▶ [Exercise requirements] Read the lines of the data below and retrieve those with "table".

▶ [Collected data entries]

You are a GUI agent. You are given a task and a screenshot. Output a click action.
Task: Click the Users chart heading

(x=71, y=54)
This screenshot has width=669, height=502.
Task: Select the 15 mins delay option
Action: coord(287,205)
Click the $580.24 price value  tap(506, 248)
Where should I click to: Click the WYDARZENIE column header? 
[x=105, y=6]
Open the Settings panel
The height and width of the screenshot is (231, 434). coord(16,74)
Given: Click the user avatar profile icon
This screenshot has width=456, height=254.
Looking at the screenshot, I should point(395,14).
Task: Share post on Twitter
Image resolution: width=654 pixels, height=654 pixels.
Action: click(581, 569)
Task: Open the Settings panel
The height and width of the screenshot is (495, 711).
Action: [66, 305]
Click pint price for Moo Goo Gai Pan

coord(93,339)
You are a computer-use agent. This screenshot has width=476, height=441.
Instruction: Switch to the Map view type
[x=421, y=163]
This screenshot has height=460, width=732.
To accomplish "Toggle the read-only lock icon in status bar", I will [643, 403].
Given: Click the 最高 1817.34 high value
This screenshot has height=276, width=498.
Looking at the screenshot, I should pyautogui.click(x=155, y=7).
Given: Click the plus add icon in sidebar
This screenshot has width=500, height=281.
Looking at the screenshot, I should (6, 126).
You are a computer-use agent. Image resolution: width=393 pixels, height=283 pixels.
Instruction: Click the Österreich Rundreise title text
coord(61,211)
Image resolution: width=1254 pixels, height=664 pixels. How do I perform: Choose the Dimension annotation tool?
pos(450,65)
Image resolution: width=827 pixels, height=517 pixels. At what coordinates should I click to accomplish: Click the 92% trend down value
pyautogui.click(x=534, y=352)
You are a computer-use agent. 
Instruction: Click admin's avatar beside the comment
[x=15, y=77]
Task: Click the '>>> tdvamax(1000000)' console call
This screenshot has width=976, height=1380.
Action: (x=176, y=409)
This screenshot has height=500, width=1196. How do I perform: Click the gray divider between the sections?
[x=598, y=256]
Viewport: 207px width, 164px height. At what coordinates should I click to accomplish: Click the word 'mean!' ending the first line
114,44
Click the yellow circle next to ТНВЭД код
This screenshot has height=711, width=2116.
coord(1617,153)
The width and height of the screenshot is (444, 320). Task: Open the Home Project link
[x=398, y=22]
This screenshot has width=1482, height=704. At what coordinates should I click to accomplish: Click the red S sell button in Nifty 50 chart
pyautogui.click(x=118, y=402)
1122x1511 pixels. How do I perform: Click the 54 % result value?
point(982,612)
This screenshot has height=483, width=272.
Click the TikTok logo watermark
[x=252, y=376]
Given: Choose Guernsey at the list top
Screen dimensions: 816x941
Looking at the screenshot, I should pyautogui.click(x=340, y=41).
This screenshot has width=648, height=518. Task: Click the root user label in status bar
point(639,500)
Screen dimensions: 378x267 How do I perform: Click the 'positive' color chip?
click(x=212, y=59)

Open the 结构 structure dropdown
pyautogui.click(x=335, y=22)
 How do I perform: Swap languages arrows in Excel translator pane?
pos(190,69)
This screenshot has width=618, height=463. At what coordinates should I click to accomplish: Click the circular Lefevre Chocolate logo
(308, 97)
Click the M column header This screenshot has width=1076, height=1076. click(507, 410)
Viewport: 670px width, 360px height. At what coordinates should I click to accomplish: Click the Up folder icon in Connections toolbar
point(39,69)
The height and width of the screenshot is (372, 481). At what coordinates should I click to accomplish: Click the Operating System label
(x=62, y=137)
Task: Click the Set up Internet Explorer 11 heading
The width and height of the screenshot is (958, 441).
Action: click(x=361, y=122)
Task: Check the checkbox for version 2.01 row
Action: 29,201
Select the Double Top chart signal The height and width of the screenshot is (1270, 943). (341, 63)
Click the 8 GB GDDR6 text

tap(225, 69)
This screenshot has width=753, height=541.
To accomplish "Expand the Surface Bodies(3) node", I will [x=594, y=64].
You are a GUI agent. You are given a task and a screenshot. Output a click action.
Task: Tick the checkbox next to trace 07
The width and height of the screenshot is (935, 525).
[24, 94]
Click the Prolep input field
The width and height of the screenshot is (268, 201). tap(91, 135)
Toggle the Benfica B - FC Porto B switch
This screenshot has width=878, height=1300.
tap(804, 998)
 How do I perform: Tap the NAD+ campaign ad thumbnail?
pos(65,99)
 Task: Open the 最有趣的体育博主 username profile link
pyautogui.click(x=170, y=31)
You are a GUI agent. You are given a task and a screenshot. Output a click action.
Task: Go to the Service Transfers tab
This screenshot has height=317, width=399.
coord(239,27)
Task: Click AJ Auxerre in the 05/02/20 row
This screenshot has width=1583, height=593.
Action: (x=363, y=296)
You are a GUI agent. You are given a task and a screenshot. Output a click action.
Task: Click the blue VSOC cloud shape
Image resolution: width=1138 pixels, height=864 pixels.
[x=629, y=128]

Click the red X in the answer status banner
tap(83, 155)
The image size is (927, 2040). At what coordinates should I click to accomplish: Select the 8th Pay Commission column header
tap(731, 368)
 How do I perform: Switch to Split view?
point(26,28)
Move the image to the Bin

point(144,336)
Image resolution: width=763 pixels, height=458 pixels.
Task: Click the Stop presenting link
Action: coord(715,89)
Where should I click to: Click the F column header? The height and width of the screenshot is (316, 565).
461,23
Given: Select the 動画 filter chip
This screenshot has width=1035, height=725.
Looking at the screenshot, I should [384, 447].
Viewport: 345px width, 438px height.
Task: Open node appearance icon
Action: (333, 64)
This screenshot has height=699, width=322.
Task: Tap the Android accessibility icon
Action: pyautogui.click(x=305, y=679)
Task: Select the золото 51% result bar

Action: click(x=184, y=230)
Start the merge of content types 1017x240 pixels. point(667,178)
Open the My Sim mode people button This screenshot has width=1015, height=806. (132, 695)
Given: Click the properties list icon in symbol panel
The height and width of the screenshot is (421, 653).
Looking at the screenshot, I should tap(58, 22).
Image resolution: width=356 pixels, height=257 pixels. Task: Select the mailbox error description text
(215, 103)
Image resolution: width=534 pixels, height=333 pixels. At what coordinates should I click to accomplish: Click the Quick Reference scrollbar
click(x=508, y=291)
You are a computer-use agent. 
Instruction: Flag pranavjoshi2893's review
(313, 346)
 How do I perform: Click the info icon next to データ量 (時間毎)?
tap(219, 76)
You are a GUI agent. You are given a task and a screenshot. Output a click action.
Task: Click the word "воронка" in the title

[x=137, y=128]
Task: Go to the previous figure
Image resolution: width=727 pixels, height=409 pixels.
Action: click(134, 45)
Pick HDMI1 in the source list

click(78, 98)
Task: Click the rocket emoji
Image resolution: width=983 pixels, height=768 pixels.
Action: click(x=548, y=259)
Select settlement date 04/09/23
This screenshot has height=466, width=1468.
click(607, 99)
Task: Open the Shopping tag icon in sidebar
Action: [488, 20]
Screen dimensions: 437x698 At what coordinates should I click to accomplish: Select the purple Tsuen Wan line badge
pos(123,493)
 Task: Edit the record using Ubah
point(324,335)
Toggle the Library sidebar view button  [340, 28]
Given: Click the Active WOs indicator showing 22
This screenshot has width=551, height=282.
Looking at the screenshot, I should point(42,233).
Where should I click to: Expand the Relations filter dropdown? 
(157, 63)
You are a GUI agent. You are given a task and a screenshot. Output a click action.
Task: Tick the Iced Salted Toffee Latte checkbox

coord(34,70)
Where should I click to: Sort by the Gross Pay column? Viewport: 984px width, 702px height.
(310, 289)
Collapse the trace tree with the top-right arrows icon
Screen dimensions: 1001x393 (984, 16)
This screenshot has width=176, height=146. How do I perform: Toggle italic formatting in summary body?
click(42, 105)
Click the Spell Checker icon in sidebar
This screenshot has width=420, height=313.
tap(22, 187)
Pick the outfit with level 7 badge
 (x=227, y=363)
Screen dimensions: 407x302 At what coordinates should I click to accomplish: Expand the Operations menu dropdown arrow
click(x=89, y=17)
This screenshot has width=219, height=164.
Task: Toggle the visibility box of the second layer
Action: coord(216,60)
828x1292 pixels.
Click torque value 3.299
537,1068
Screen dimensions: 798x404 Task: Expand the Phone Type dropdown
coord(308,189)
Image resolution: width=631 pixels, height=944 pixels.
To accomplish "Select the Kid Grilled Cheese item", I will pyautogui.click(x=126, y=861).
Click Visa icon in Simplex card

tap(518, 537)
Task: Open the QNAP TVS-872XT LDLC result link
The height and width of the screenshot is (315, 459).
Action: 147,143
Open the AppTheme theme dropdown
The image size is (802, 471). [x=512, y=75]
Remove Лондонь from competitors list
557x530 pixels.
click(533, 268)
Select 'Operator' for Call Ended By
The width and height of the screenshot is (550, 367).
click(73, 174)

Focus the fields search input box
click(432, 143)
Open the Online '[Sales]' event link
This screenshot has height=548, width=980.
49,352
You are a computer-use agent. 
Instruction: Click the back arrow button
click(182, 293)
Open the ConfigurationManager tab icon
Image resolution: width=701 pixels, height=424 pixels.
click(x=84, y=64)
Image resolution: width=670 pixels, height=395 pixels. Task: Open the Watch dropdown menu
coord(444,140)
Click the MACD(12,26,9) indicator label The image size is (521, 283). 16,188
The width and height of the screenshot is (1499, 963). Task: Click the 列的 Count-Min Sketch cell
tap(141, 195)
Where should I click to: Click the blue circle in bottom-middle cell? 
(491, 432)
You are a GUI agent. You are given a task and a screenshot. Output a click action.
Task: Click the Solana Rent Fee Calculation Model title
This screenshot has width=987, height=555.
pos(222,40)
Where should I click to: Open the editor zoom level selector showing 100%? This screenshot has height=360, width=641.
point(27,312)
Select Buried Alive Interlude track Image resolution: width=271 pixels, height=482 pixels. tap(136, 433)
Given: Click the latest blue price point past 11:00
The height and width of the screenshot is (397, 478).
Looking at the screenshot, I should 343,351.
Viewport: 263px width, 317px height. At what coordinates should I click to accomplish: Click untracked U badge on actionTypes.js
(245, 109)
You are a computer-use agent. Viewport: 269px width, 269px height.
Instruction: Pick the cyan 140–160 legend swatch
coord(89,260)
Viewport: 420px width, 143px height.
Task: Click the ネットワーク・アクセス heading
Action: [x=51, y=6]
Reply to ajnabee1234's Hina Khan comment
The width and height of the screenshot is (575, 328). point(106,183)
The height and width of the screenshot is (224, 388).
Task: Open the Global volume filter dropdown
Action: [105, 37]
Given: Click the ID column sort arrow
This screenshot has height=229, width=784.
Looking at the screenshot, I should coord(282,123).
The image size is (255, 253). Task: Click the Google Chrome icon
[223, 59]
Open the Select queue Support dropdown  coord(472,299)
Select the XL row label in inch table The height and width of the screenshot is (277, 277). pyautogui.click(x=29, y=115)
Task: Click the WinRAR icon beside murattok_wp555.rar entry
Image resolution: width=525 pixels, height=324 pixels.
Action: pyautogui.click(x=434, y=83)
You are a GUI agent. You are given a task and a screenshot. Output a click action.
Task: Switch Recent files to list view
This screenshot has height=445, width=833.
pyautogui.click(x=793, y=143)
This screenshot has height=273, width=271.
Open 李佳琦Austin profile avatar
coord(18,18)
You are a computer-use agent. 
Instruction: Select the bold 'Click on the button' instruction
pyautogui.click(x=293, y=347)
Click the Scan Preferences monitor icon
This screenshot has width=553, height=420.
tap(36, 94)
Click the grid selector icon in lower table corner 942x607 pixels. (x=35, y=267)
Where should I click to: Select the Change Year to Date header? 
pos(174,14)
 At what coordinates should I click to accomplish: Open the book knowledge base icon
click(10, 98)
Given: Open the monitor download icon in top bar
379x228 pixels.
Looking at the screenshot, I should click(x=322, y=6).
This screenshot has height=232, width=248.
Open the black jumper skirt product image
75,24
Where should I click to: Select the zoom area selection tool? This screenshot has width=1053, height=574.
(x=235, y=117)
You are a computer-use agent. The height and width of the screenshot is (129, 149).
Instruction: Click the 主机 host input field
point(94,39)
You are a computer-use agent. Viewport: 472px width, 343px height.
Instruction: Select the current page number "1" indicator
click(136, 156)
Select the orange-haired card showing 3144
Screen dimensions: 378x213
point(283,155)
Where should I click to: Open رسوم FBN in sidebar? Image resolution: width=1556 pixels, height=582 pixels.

▶ [Worked solution]
Select the XL row label in inch table The height and width of the screenshot is (277, 277). pyautogui.click(x=29, y=115)
Click the grid selector icon in lower table corner 942x607 pixels. (x=35, y=267)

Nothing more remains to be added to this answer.